Among the entries that follow, the required portion opens with the line containing "Image resolution: width=660" and closes with the line containing "The width and height of the screenshot is (555, 426).". Give that portion again exactly, and nothing else.

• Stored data
···

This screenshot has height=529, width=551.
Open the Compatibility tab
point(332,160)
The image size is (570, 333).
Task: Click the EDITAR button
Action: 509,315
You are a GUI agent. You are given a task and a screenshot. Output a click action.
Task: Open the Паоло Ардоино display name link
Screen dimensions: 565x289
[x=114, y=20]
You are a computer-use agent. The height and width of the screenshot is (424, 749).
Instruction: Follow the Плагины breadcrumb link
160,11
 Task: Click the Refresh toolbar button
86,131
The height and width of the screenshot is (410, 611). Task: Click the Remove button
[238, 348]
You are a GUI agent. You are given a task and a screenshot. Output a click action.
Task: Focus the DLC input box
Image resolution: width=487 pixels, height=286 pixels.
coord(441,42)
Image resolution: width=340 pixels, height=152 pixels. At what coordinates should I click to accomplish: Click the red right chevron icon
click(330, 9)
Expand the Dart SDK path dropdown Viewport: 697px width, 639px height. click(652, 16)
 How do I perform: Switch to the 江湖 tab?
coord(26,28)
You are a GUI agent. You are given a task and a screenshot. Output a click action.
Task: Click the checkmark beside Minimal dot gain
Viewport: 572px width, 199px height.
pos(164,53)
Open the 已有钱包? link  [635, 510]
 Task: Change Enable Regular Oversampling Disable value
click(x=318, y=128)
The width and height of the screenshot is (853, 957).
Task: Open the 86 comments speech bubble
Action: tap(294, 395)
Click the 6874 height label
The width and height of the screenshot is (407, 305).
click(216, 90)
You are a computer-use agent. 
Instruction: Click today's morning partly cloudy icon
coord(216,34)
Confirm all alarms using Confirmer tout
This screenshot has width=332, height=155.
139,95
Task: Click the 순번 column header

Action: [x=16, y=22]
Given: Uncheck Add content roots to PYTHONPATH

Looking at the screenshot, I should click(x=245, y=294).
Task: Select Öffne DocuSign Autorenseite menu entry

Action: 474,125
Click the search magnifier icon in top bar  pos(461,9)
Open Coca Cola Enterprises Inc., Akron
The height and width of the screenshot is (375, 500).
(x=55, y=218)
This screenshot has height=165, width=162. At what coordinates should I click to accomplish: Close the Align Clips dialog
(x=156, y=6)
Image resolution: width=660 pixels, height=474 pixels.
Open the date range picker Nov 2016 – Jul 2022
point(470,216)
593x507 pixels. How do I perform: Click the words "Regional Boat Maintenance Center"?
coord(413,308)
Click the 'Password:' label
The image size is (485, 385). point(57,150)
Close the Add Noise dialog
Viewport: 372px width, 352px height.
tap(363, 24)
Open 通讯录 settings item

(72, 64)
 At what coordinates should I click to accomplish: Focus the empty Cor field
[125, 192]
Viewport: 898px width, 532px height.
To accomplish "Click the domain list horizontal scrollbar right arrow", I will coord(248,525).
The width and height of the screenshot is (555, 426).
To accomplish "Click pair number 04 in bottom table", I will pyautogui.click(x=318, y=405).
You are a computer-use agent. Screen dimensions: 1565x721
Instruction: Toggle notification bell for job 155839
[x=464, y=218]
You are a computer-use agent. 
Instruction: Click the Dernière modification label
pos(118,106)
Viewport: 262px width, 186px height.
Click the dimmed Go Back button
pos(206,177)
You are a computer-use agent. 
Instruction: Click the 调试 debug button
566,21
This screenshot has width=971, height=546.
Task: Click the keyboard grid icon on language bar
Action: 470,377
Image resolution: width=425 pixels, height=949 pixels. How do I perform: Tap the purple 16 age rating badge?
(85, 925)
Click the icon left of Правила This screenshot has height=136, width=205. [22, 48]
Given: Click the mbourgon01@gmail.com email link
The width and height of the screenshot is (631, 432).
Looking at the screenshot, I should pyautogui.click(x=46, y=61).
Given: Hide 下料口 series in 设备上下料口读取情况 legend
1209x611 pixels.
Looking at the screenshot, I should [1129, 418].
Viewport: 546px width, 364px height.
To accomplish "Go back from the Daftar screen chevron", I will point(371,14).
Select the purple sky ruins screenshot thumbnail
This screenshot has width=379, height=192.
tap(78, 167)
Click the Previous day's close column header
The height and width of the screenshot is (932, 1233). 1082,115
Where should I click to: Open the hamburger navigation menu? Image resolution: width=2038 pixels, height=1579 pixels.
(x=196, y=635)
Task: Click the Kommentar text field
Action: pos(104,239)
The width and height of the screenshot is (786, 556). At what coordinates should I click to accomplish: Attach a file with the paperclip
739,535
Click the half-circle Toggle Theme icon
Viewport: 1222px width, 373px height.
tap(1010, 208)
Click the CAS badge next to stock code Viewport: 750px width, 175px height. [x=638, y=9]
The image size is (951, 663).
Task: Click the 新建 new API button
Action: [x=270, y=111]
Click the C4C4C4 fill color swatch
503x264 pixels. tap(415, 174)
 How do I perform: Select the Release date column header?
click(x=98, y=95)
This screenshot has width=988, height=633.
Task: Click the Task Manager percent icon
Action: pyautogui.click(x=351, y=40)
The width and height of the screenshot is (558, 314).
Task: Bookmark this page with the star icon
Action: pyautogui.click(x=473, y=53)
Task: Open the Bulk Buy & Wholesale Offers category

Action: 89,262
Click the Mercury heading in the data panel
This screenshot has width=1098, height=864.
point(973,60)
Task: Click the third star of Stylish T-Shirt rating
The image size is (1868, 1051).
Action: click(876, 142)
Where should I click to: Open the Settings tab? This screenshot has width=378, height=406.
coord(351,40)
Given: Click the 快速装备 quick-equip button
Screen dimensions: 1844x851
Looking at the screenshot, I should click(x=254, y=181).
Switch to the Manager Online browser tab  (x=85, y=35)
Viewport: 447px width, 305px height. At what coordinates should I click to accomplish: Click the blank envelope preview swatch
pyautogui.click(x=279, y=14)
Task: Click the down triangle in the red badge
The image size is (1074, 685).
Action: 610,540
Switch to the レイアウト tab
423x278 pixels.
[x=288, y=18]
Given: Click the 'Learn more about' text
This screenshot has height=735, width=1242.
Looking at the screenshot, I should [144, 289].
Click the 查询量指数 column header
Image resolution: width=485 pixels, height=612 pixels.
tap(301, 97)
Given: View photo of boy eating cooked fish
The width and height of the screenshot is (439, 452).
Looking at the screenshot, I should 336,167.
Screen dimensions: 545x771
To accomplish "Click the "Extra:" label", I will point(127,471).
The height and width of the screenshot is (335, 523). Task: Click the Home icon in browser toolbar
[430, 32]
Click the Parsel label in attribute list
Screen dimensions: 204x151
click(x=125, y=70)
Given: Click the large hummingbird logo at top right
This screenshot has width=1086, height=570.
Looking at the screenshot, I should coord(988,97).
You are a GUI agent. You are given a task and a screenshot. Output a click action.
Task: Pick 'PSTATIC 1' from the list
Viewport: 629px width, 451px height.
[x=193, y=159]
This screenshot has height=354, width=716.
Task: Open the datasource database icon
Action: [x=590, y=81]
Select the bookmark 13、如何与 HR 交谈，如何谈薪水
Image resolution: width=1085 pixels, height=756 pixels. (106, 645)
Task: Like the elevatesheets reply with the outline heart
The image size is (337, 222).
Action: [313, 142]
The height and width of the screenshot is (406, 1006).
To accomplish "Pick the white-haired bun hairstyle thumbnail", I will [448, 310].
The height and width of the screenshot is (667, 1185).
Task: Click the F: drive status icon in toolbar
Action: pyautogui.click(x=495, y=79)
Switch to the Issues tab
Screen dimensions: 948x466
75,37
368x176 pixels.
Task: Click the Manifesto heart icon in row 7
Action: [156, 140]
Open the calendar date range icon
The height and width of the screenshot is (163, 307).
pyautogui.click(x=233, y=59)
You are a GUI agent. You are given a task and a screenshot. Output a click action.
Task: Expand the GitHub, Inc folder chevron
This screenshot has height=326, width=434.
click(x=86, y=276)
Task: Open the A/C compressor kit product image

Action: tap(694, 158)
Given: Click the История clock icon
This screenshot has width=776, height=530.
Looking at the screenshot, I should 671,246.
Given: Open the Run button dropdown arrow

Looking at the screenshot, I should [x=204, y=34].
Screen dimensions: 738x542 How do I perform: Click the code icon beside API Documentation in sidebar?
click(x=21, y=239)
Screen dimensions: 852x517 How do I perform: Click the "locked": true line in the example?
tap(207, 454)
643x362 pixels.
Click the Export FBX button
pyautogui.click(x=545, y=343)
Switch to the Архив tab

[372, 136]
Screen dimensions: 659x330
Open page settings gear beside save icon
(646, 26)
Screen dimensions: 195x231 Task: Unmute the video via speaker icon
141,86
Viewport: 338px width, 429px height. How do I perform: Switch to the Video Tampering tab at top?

···

• OUTPUT FOR THIS TASK
Image resolution: width=660 pixels, height=474 pixels.
Open the date range picker Nov 2016 – Jul 2022
point(470,216)
593x507 pixels. How do I perform: Click the words "Regional Boat Maintenance Center"?
coord(413,308)
Click the 'Password:' label
The image size is (485, 385). point(57,150)
Close the Add Noise dialog
Viewport: 372px width, 352px height.
tap(363, 24)
Open 通讯录 settings item

(72, 64)
 At what coordinates should I click to accomplish: Focus the empty Cor field
[125, 192]
Viewport: 898px width, 532px height.
To accomplish "Click the domain list horizontal scrollbar right arrow", I will coord(248,525).
The width and height of the screenshot is (555, 426).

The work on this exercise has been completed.